**MATERIAL PROVIDED**

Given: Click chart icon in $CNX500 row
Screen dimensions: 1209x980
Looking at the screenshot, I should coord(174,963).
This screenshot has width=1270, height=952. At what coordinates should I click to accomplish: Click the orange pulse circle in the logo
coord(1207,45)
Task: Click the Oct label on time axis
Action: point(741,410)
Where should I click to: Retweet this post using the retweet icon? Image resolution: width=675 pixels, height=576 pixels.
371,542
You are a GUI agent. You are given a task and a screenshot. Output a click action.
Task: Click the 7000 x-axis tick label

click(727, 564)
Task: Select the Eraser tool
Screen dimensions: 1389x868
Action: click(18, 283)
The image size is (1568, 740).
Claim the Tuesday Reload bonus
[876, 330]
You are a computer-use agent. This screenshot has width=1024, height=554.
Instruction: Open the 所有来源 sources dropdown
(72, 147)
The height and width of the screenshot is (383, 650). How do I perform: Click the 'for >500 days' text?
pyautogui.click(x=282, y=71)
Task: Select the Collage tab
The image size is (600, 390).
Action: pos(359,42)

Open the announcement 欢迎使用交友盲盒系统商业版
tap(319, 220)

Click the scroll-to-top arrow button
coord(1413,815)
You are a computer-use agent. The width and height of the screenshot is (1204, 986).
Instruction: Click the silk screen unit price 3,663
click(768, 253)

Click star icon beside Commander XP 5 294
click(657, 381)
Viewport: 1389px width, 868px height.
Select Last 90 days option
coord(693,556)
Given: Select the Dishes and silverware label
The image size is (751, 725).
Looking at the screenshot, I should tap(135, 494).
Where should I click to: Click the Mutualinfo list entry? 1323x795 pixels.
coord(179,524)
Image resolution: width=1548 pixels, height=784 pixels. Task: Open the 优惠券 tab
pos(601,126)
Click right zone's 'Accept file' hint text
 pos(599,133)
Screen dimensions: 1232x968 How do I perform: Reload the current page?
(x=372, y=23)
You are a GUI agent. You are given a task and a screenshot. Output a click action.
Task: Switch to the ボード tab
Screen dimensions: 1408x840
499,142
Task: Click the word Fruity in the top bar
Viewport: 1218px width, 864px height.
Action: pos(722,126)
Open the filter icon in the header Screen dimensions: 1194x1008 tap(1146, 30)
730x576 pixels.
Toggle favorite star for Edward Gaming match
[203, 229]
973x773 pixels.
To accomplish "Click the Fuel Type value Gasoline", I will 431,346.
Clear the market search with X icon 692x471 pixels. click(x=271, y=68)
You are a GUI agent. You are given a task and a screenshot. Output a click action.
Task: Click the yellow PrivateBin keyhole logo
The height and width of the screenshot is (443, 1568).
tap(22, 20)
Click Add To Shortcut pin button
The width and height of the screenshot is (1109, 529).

**DIRECTION**
List each line in the listing above that contains the word "Open", matching uppercase and lowercase.

**RIGHT ANSWER**
Instruction: Open the 所有来源 sources dropdown
Open the announcement 欢迎使用交友盲盒系统商业版
Image resolution: width=1548 pixels, height=784 pixels. Task: Open the 优惠券 tab
Open the filter icon in the header Screen dimensions: 1194x1008 tap(1146, 30)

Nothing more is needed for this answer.